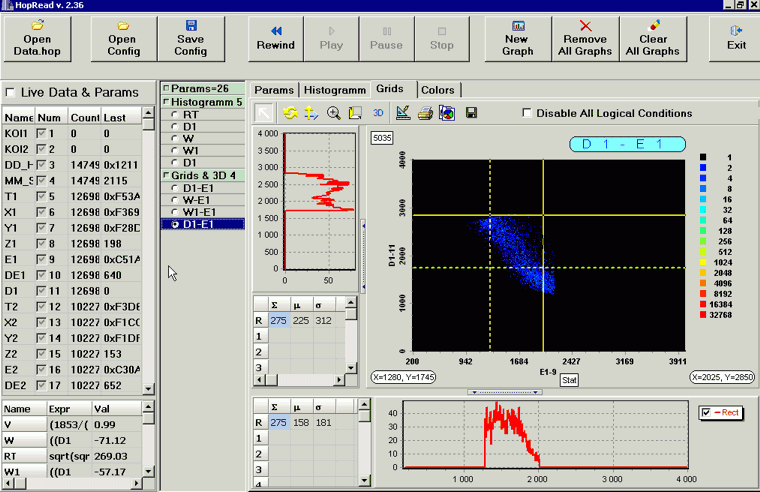Click the Rewind playback button

click(275, 37)
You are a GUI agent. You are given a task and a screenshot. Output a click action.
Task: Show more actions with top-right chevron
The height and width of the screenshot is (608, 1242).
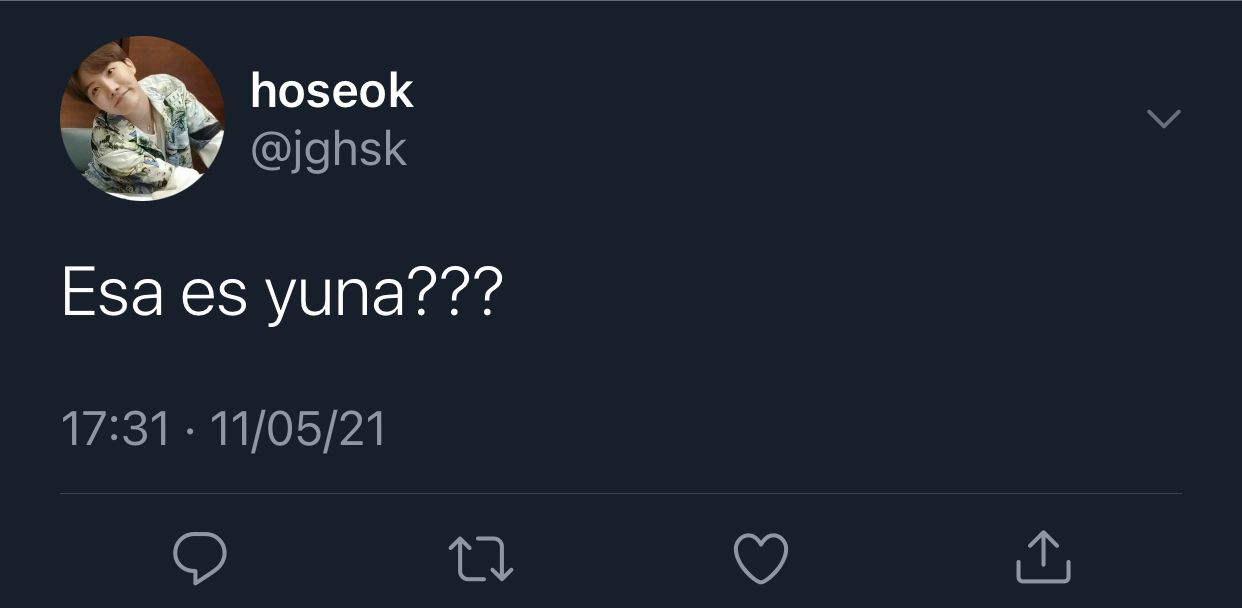[1163, 118]
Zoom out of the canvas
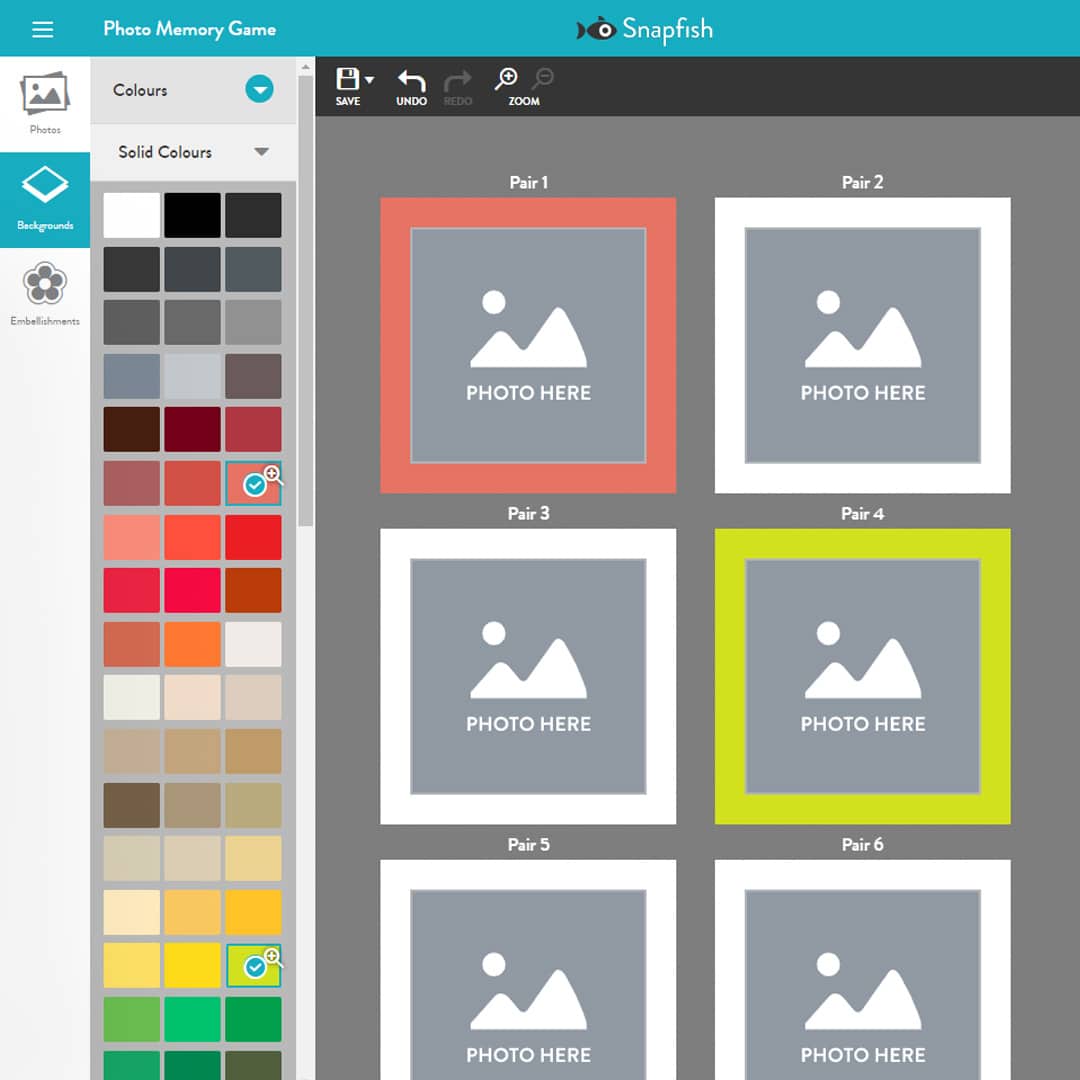The height and width of the screenshot is (1080, 1080). [544, 77]
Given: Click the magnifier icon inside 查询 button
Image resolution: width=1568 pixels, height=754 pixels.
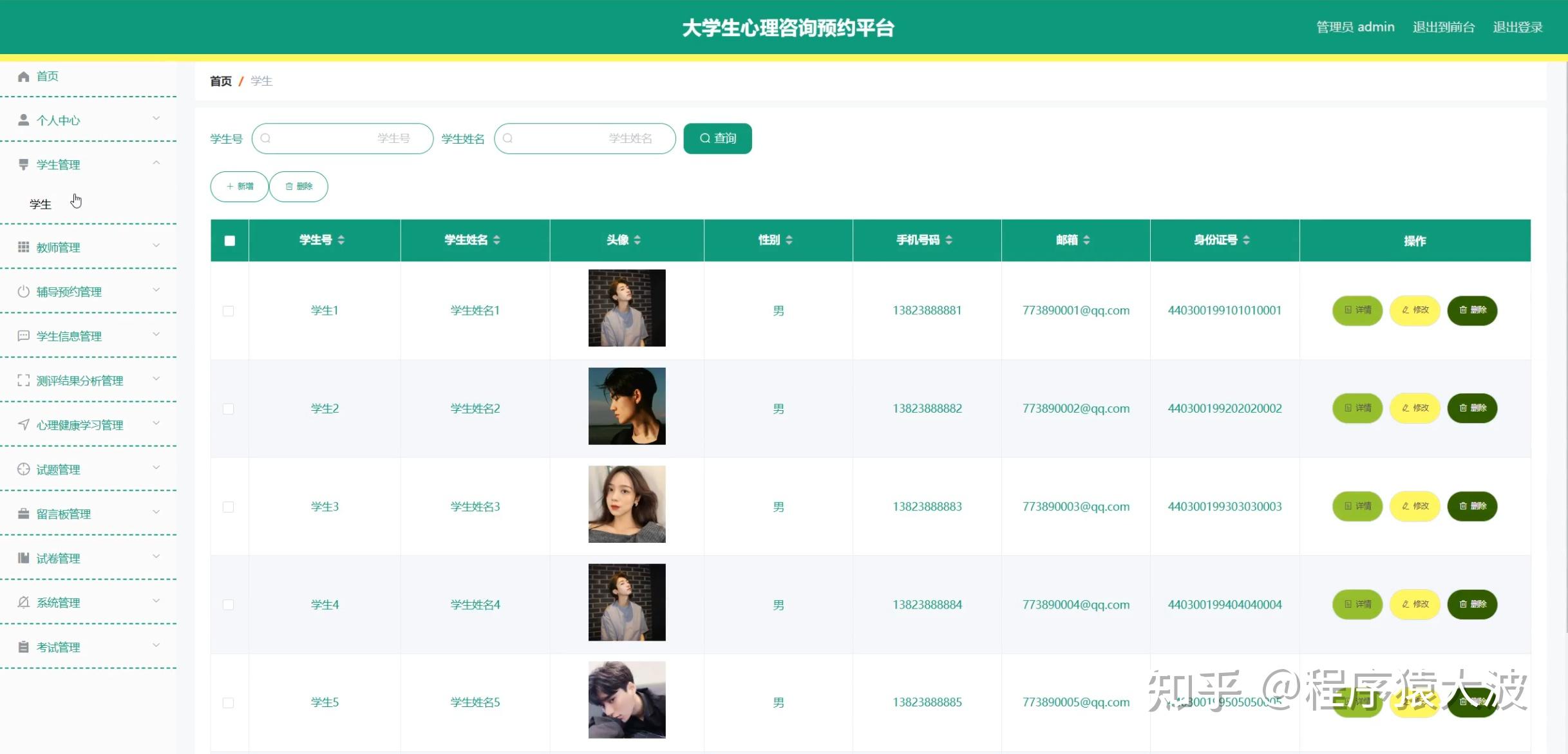Looking at the screenshot, I should tap(704, 138).
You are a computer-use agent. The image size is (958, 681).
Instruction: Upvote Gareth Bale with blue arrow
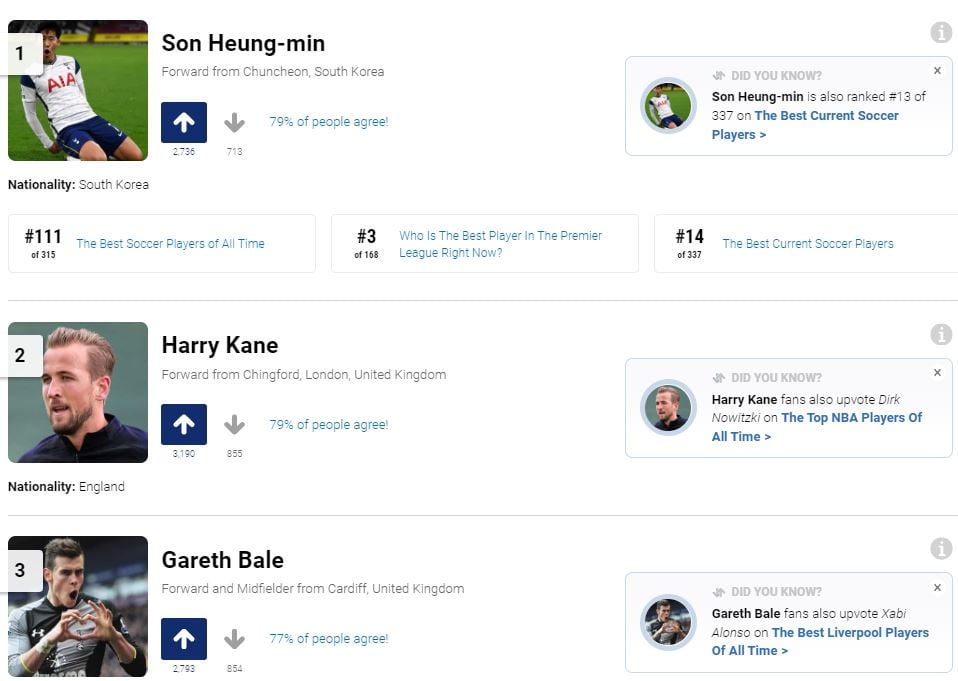coord(184,638)
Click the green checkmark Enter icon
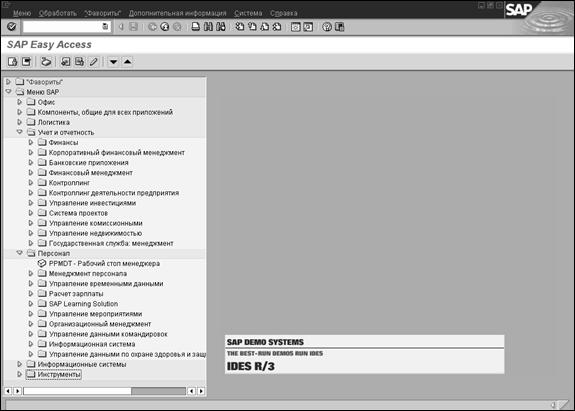Screen dimensions: 575x411 (12, 27)
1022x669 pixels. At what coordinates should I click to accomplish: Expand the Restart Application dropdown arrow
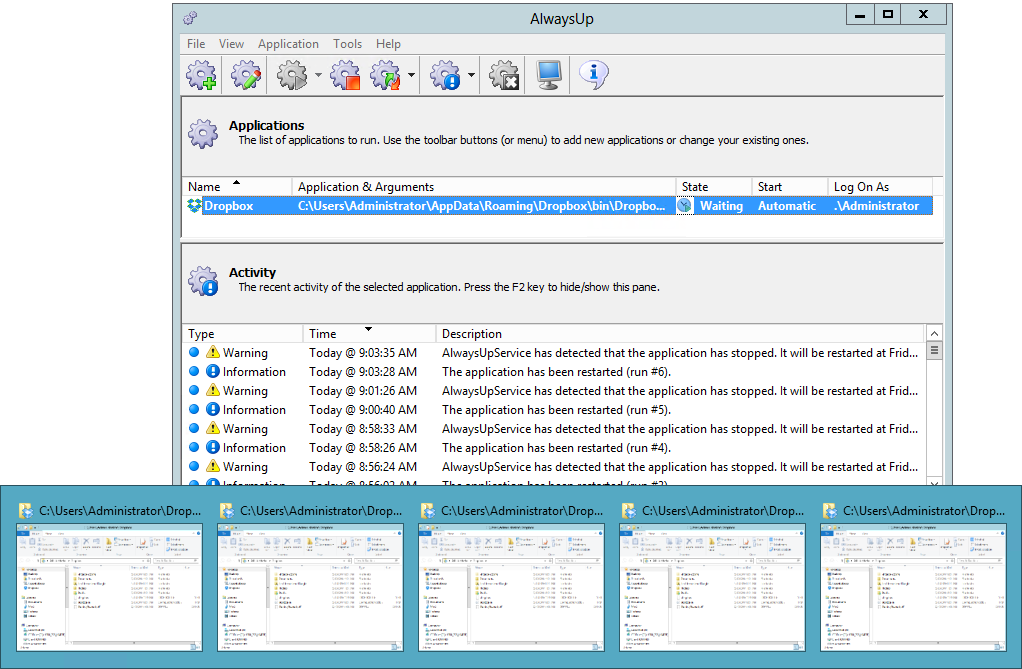click(x=411, y=76)
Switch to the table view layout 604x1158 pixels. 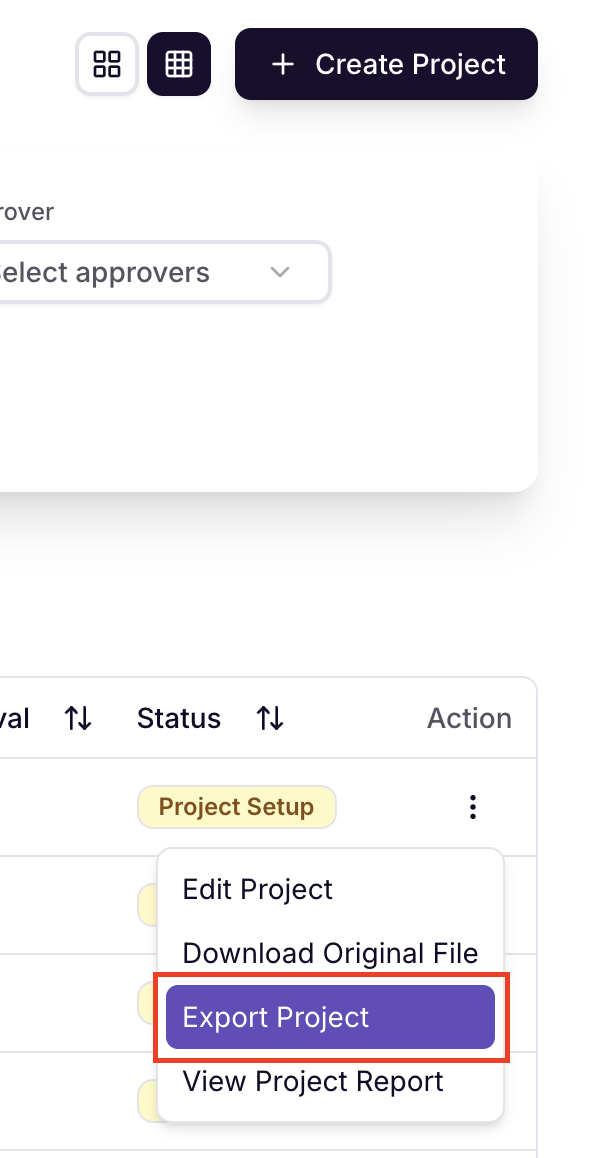pyautogui.click(x=179, y=64)
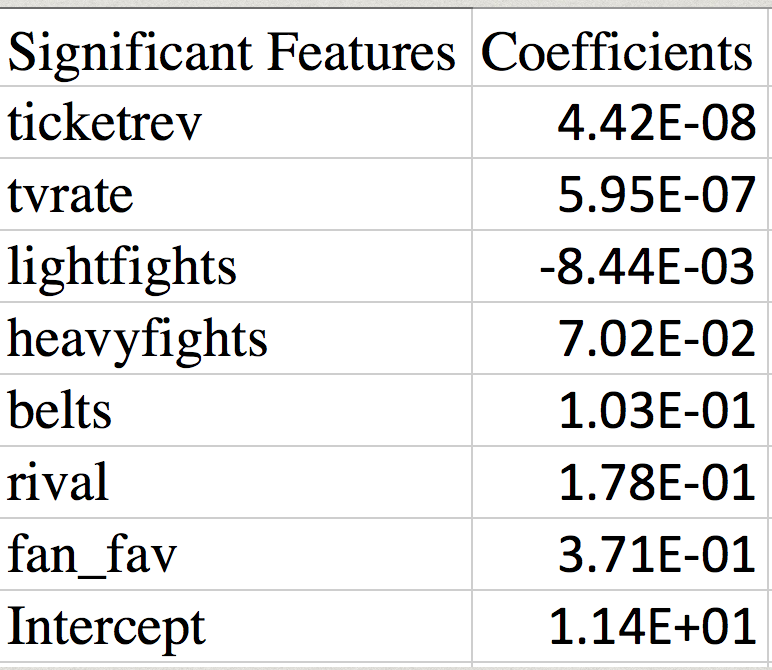Click the fan_fav feature cell
This screenshot has width=772, height=670.
tap(92, 555)
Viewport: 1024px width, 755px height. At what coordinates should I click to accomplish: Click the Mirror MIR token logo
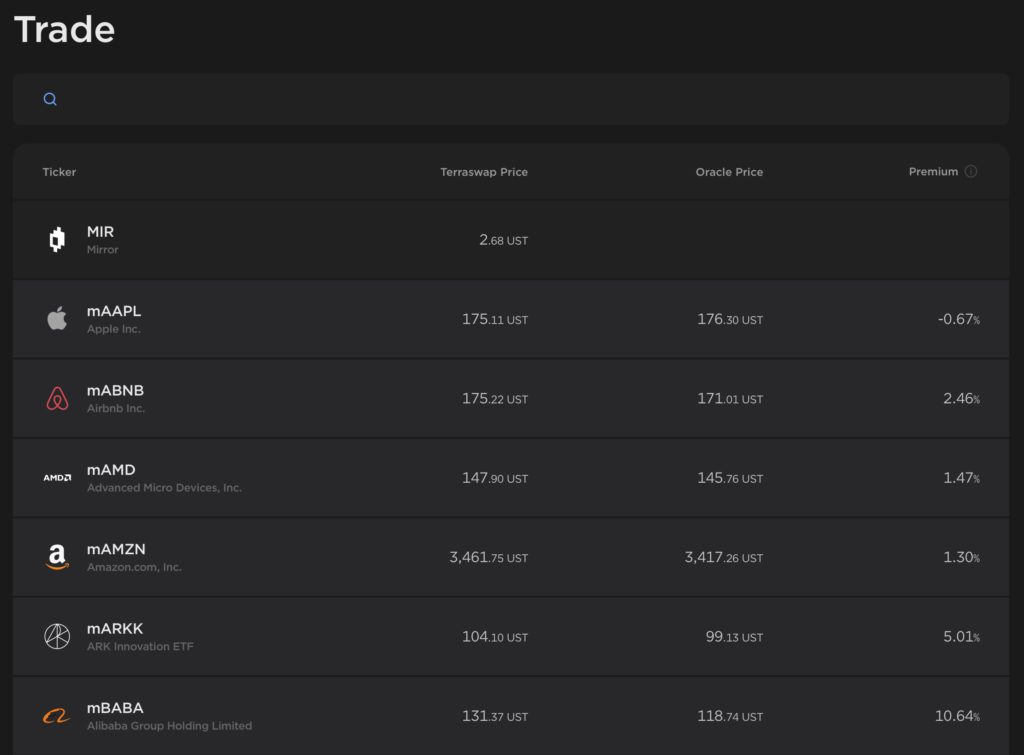pyautogui.click(x=57, y=240)
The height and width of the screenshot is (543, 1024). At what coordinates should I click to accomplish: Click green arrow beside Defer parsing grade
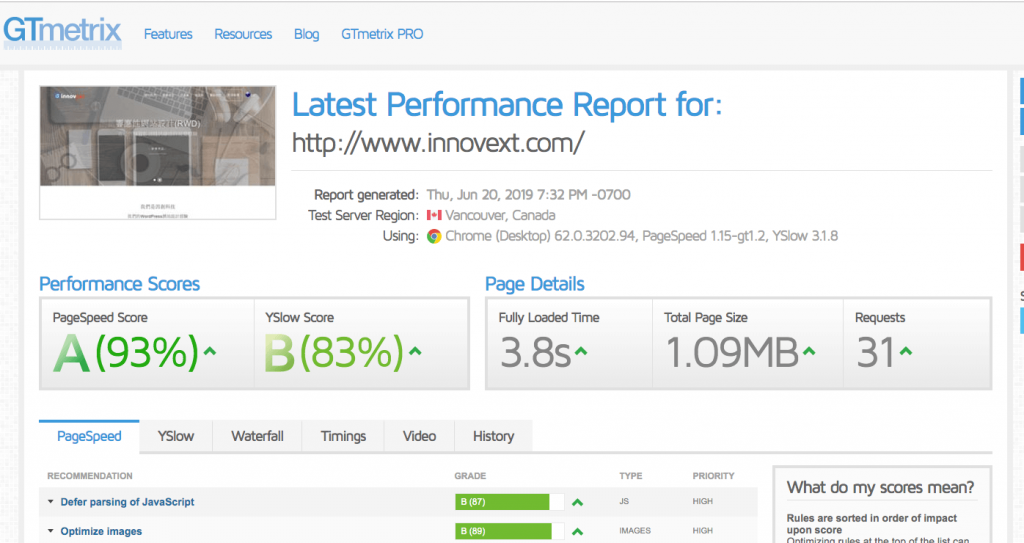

▸ Task goal: Put the lines starting at the one containing "You are a GUI" and ending at the one containing "Screen dimensions: 575x411 (12, 27)" into a two-column CSV with the headers instruction and response, one row pairing each text with its answer. Wrap every field in quotes, replace line breaks with spaces, and leave out the pictures.

▸ Problem solution:
instruction,response
"You are a GUI agent. You are given a task and a screenshot. Output a click action. Task: Show more actions with top-right chevron The height and width of the screenshot is (608, 1242).","[1163, 118]"
"Zoom out of the canvas","The height and width of the screenshot is (1080, 1080). [544, 77]"
"Given: Click the magnifier icon inside 查询 button Image resolution: width=1568 pixels, height=754 pixels.","Looking at the screenshot, I should tap(704, 138)."
"You are a computer-use agent. The image size is (958, 681). Instruction: Upvote Gareth Bale with blue arrow","coord(184,638)"
"Click the green checkmark Enter icon","Screen dimensions: 575x411 (12, 27)"